- [Objective] Put these lines into a JSON list of strings, one string per line, skipping any blank lines. Cover every line.

Entries on where items appear
[BEGIN]

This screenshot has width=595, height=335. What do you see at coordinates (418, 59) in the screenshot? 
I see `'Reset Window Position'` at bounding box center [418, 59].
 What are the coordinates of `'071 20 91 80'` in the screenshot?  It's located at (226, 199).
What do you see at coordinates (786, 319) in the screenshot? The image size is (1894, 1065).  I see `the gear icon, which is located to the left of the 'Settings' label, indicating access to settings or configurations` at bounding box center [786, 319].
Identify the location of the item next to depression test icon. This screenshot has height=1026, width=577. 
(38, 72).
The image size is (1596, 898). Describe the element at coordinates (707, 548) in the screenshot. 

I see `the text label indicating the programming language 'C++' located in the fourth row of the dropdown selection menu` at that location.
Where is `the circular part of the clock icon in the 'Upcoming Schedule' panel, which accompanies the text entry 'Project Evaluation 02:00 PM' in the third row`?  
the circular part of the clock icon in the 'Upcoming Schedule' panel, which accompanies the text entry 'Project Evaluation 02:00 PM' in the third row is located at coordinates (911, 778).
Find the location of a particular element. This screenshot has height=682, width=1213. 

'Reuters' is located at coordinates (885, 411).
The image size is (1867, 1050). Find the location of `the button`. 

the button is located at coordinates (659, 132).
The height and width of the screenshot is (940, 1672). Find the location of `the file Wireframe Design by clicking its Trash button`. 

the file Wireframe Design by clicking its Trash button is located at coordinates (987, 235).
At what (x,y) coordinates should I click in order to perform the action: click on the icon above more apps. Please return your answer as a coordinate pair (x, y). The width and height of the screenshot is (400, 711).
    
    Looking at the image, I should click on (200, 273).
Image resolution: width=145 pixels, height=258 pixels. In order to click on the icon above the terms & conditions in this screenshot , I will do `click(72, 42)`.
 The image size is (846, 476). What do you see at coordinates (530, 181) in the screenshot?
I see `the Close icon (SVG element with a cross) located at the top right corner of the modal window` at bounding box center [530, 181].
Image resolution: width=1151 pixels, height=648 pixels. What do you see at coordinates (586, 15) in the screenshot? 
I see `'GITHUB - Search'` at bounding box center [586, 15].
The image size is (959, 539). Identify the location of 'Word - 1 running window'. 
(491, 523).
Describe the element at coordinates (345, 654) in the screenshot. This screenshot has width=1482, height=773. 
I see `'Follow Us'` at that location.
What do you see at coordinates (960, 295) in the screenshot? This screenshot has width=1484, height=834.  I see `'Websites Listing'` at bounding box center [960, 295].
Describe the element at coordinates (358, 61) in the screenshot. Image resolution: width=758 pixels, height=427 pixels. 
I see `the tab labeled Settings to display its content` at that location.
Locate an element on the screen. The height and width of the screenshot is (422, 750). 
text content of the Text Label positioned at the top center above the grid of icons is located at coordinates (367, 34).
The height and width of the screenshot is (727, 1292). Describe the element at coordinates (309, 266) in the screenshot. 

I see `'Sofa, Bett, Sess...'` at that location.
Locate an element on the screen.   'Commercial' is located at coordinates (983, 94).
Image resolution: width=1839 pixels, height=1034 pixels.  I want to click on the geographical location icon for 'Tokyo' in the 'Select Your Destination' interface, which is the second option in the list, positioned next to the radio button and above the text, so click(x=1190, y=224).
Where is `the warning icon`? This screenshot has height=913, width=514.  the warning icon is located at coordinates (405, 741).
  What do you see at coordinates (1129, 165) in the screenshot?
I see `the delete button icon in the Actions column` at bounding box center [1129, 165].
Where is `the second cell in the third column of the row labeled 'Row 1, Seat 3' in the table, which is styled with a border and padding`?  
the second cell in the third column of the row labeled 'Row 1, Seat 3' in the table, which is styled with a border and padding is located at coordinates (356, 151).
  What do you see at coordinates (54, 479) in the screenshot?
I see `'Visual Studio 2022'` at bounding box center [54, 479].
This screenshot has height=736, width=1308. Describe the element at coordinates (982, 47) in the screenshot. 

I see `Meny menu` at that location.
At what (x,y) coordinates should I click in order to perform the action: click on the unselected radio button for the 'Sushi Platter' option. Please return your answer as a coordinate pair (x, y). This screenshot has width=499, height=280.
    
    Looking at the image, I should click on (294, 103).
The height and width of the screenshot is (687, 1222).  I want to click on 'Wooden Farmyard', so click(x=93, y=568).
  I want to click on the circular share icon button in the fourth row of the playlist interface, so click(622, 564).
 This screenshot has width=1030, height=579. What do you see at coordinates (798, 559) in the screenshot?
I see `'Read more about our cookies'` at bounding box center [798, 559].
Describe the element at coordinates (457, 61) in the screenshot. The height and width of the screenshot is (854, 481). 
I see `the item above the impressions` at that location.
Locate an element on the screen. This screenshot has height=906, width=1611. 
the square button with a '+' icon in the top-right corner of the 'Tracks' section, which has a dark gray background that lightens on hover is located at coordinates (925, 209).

[END]

- [Exercise solution]
[
  "This screenshot has width=595, height=335. What do you see at coordinates (418, 59) in the screenshot? ",
  "I see `'Reset Window Position'` at bounding box center [418, 59].",
  " What are the coordinates of `'071 20 91 80'` in the screenshot?  It's located at (226, 199).",
  "What do you see at coordinates (786, 319) in the screenshot? The image size is (1894, 1065).  I see `the gear icon, which is located to the left of the 'Settings' label, indicating access to settings or configurations` at bounding box center [786, 319].",
  "Identify the location of the item next to depression test icon. This screenshot has height=1026, width=577. ",
  "(38, 72).",
  "The image size is (1596, 898). Describe the element at coordinates (707, 548) in the screenshot. ",
  "I see `the text label indicating the programming language 'C++' located in the fourth row of the dropdown selection menu` at that location.",
  "Where is `the circular part of the clock icon in the 'Upcoming Schedule' panel, which accompanies the text entry 'Project Evaluation 02:00 PM' in the third row`?  ",
  "the circular part of the clock icon in the 'Upcoming Schedule' panel, which accompanies the text entry 'Project Evaluation 02:00 PM' in the third row is located at coordinates (911, 778).",
  "Find the location of a particular element. This screenshot has height=682, width=1213. ",
  "'Reuters' is located at coordinates (885, 411).",
  "The image size is (1867, 1050). Find the location of `the button`. ",
  "the button is located at coordinates (659, 132).",
  "The height and width of the screenshot is (940, 1672). Find the location of `the file Wireframe Design by clicking its Trash button`. ",
  "the file Wireframe Design by clicking its Trash button is located at coordinates (987, 235).",
  "At what (x,y) coordinates should I click in order to perform the action: click on the icon above more apps. Please return your answer as a coordinate pair (x, y). The width and height of the screenshot is (400, 711).",
  "    Looking at the image, I should click on (200, 273).",
  "Image resolution: width=145 pixels, height=258 pixels. In order to click on the icon above the terms & conditions in this screenshot , I will do `click(72, 42)`.",
  " The image size is (846, 476). What do you see at coordinates (530, 181) in the screenshot?",
  "I see `the Close icon (SVG element with a cross) located at the top right corner of the modal window` at bounding box center [530, 181].",
  "Image resolution: width=1151 pixels, height=648 pixels. What do you see at coordinates (586, 15) in the screenshot? ",
  "I see `'GITHUB - Search'` at bounding box center [586, 15].",
  "The image size is (959, 539). Identify the location of 'Word - 1 running window'. ",
  "(491, 523).",
  "Describe the element at coordinates (345, 654) in the screenshot. This screenshot has width=1482, height=773. ",
  "I see `'Follow Us'` at that location.",
  "What do you see at coordinates (960, 295) in the screenshot? This screenshot has width=1484, height=834.  I see `'Websites Listing'` at bounding box center [960, 295].",
  "Describe the element at coordinates (358, 61) in the screenshot. Image resolution: width=758 pixels, height=427 pixels. ",
  "I see `the tab labeled Settings to display its content` at that location.",
  "Locate an element on the screen. The height and width of the screenshot is (422, 750). ",
  "text content of the Text Label positioned at the top center above the grid of icons is located at coordinates (367, 34).",
  "The height and width of the screenshot is (727, 1292). Describe the element at coordinates (309, 266) in the screenshot. ",
  "I see `'Sofa, Bett, Sess...'` at that location.",
  "Locate an element on the screen.   'Commercial' is located at coordinates (983, 94).",
  "Image resolution: width=1839 pixels, height=1034 pixels.  I want to click on the geographical location icon for 'Tokyo' in the 'Select Your Destination' interface, which is the second option in the list, positioned next to the radio button and above the text, so click(x=1190, y=224).",
  "Where is `the warning icon`? This screenshot has height=913, width=514.  the warning icon is located at coordinates (405, 741).",
  "  What do you see at coordinates (1129, 165) in the screenshot?",
  "I see `the delete button icon in the Actions column` at bounding box center [1129, 165].",
  "Where is `the second cell in the third column of the row labeled 'Row 1, Seat 3' in the table, which is styled with a border and padding`?  ",
  "the second cell in the third column of the row labeled 'Row 1, Seat 3' in the table, which is styled with a border and padding is located at coordinates (356, 151).",
  "  What do you see at coordinates (54, 479) in the screenshot?",
  "I see `'Visual Studio 2022'` at bounding box center [54, 479].",
  "This screenshot has height=736, width=1308. Describe the element at coordinates (982, 47) in the screenshot. ",
  "I see `Meny menu` at that location.",
  "At what (x,y) coordinates should I click in order to perform the action: click on the unselected radio button for the 'Sushi Platter' option. Please return your answer as a coordinate pair (x, y). This screenshot has width=499, height=280.",
  "    Looking at the image, I should click on (294, 103).",
  "The height and width of the screenshot is (687, 1222).  I want to click on 'Wooden Farmyard', so click(x=93, y=568).",
  "  I want to click on the circular share icon button in the fourth row of the playlist interface, so click(622, 564).",
  " This screenshot has width=1030, height=579. What do you see at coordinates (798, 559) in the screenshot?",
  "I see `'Read more about our cookies'` at bounding box center [798, 559].",
  "Describe the element at coordinates (457, 61) in the screenshot. The height and width of the screenshot is (854, 481). ",
  "I see `the item above the impressions` at that location.",
  "Locate an element on the screen. This screenshot has height=906, width=1611. ",
  "the square button with a '+' icon in the top-right corner of the 'Tracks' section, which has a dark gray background that lightens on hover is located at coordinates (925, 209)."
]